Mist hovers over the pine-needle floor.

I walk out a little ways from the box and sit on a piece of ground in direct morning sun that feels warm and bright against my face.

A breeze pushes through the tops of the trees.

I catch a hint of woodsmoke in the wind.

From an open fire?

A chimney?

I wonder, Who lives here?

What sort of a world is this?

I hear footsteps.

Glancing back, I see Amanda coming toward me through the trees and register a pang of guilt—I almost got her killed in that last world. She isn’t just here because of me. She’s here because she saved me. Because she did a brave, risky thing.

She sits beside me and turns her face to the sun.

“How’d you sleep?” she asks.

“Hard. Awful crick in my neck. You?”

“Sore all over.”

She leans in close and studies my ear.

“Bad?” I ask.

“No, the bullet just trimmed off part of your earlobe.

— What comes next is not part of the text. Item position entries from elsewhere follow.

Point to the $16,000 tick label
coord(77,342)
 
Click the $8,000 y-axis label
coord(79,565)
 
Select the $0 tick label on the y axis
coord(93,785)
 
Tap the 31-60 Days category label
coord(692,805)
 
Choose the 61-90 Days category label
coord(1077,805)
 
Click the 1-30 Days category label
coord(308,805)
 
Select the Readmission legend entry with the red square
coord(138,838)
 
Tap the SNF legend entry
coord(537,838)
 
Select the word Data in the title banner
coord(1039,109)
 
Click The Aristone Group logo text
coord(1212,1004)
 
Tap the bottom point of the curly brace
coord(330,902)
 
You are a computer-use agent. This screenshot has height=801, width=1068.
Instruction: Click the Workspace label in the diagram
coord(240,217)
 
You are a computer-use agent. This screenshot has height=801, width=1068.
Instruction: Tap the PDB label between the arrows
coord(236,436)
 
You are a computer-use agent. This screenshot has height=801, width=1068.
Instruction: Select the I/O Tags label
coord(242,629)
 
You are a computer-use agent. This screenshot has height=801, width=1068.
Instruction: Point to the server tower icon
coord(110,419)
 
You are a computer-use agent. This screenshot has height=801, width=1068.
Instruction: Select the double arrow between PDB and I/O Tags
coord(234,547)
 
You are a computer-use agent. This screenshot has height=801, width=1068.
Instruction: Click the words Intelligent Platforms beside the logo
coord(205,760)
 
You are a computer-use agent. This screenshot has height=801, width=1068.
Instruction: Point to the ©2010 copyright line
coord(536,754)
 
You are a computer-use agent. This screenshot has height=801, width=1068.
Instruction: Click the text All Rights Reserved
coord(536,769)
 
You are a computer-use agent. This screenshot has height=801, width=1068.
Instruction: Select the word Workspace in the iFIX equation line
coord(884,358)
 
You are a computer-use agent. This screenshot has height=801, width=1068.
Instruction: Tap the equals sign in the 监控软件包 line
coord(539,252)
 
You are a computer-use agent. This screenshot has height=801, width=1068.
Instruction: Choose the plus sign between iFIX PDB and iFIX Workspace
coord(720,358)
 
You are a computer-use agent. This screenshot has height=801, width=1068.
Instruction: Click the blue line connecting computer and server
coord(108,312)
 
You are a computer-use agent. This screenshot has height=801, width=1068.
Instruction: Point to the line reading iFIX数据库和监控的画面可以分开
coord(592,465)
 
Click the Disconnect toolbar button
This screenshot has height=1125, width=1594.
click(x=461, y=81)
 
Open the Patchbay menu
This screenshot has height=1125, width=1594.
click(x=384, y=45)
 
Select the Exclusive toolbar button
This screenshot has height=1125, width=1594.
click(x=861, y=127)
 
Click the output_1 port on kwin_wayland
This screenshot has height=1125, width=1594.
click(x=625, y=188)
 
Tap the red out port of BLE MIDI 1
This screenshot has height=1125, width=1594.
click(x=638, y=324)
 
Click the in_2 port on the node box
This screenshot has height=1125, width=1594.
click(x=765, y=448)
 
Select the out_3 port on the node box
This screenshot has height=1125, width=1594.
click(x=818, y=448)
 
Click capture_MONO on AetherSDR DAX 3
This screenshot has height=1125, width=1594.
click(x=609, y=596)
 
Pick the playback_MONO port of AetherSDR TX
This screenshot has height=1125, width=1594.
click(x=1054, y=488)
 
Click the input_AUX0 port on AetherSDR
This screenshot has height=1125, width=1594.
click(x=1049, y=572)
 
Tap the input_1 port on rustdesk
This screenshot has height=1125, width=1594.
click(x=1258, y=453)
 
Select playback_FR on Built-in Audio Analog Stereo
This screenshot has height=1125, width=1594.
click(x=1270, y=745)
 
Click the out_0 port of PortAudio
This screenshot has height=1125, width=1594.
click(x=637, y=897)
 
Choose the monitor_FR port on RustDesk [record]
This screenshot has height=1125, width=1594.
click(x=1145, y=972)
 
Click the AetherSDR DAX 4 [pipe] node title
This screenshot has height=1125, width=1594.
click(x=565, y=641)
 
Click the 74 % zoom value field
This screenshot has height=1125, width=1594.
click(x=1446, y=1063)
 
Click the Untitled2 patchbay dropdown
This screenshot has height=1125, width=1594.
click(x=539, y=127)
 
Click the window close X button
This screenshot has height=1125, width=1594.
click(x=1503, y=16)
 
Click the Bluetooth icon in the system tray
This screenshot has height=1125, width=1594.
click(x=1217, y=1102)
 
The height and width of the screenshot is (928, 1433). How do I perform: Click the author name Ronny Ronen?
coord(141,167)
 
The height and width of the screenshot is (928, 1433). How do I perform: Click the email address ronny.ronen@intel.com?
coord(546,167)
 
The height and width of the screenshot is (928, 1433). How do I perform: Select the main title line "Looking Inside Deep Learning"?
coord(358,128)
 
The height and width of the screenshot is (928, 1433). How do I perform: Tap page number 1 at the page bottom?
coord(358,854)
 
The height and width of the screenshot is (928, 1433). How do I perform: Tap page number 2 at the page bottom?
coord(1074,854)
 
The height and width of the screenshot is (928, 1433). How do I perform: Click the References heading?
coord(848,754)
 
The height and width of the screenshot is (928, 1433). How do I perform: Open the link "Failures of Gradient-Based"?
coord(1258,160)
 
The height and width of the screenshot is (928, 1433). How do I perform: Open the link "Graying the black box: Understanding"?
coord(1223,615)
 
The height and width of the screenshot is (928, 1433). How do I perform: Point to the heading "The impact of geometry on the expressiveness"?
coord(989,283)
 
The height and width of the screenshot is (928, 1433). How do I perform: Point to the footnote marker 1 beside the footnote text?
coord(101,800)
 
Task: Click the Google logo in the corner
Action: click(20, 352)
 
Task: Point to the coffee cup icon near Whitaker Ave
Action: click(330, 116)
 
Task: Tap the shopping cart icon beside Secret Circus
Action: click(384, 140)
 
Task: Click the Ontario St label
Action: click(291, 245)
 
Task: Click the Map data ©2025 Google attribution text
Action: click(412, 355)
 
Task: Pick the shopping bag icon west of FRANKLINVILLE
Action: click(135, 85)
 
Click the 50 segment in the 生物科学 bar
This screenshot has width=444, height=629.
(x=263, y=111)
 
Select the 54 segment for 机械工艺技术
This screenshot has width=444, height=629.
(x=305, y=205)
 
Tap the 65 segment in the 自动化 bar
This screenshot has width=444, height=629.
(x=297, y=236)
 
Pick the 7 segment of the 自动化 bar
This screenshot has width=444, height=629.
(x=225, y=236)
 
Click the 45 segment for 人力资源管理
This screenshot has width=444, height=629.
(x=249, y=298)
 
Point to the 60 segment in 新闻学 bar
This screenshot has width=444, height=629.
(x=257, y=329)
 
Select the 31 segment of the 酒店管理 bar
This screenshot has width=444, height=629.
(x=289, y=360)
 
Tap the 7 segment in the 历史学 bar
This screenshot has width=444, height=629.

I’ll clean it up for you.”

She hands me a liter of water we refilled in that futuristic Chicago, and I take a long sip that I wish would never end.

“You doing okay?” she asks.

“I can’t stop thinking about her. Lying dead on our porch. And Charlie up in his room. We are so lost.”

Amanda says, “I know it’s hard, but the question you should be thinking about—we should both be thinking about—is why did you bring us to that world?”

“All I wrote was, ‘I want to go home.’ ”

“Exactly. That’s what you wrote, but you carried baggage through the door.”